Stavros Macrakis wrote:
> On Fri, Jan 16, 2009 at 12:07 PM, Raymond Toy <raymond.toy at ericsson.com> wrote:
>
>> ...There is a test (alike1 (add 1 (mul 2 a1)) c) that fails. (a1 = (a+b-1/2)/2 = (2*A+11/3)/2)
>> We want this test to succeed because 2*a1+1 actually does equal c, when everything is expanded out.
>> What is the best way to achieve this? I could call $expand or $ratsimp in hyp-cos, but I'm not sure what is right, or if something else should be used.
>>
>
> The best way to do this in this case is to check whether
> is(equal(2*a1+1,c)) (using the appropriate Lisp calls, which I don't
> remember off the top of my head). This will also take into account
> the assume database.
>
Hmm. I don't know the exact calls either. But I think I'll use
Richard's suggestion and use ratsimp(2*a1+1-c) and test for 0.

• [Supplied material]
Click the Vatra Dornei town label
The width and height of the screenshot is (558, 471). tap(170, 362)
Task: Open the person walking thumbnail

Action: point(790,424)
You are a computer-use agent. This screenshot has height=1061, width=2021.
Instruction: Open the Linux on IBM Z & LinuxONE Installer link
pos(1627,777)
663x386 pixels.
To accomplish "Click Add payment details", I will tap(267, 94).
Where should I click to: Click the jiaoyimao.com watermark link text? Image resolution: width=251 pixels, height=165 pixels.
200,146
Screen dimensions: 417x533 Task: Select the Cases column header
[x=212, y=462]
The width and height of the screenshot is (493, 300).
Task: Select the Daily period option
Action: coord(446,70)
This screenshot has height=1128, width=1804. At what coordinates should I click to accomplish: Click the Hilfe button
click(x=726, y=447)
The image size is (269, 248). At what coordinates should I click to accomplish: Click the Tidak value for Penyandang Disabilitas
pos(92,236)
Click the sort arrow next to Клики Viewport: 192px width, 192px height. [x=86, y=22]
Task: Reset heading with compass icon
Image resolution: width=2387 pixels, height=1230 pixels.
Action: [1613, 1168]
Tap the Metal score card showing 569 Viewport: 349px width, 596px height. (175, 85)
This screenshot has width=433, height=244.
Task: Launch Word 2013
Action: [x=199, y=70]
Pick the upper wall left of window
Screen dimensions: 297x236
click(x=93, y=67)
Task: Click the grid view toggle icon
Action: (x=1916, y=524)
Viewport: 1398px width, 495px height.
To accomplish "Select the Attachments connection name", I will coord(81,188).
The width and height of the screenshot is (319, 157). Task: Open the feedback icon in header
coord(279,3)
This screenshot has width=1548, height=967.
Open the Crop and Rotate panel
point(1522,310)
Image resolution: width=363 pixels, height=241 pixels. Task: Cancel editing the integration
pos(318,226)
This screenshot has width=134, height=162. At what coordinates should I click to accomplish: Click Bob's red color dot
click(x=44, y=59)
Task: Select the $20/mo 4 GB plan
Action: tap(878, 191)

• [Directive] Write what comes next in the email reply about checking whether 2*a1+1 equals c, picking up after its last sentence.

• [Response below]
>
>> (Even if this is fixed, the result, it's hard to tell if the answer is
>> correct or not. It differs from the answer given in Avgoustis'
>> thesis.)
>>
>
> Can't help you with that, sorry.
>
Sorry, I wasn't asking for help there. I think I know one problem. I
think the code does too many differentiations. The result is really
rather messy and Avgoustis' result seems to have made some assumptions
about the range of the argument.
I also notice that I can't get maxima to simplify sqrt(4*z^2-4*z+1).
Radcan will simplify this to 2*z-1, but that's not the correct answer
because in this |z|<=1/2 in this case.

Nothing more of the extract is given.